Berliners and Gose’s are usually made through a process called “kettle souring.” This method can produce a wide variety of beers on a spectrum of a mildly more crisp ale to mouth-puckering fruity explosions in under two weeks. We love them, make them, experiment with them, sell them, and we definitely drink them. But, when it comes to complexity, depth, and ability to develop over decades (yes, years) like a fine wine… these beers aren’t set up for the aging and flavor development of a true mixed culture ale. What is an American Sour Ale then?
Dynamic Fermentum would be considered a true, barrel-aged sour ale. It starts out in a fermenter with “clean” brewer’s yeast. When most of the simple sugars have been metabolized, we transfer to barrels and add a variety of “wild” yeast and bacteria. These mixed cultures can eat more complex sugars and proteins making the beer “drier” (think wine). They are also responsible for the sour/funky flavors associated with this style. After a couple months, we add fruit. In the case of DFB1, 80 pounds of peaches and apricots. This obviously imparts fruit flavors and aromas, but also it gives the mixed cultures more food to create more acidity and funk. After a couple more months, we bottled it with a touch of sugar to help the cultures “condition” or carbonate the beer. All of this takes time. For DFB1 - 8 months. It is a living product. It will develop more complex and deep flavors with time. And we love it.
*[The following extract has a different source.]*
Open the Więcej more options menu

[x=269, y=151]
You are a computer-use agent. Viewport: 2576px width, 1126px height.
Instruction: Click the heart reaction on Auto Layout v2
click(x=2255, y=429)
This beer at time of sale has a predominate sourness and heavy fruitiness that is complimented by a light funkiness. As I mentioned earlier, sour beer ages very well. Might you lose some of the strength of the fruit? Yes. Might it get more sour? Yes. Might it get more balanced? Yes. Could the funk start becoming more prominent? Yes. You are the cellarman now. We love where this beer is currently. But, everyone’s palate is different. If you desire, let time and the mixed cultures change this beer even further.
Again, we love beer that is sour. Berliners have been on our tapboard since day one and we will continue to experiment with how much flavor we can squeeze into these products from our newly named Juice Lab. Now we are proud to bring a product that we started before we were even open. This program is just in its infancy – you will see more barrels popping up in the taproom over the coming weeks and more bottle releases in the coming months. We hope you love both of these type of sour beer as much as we do.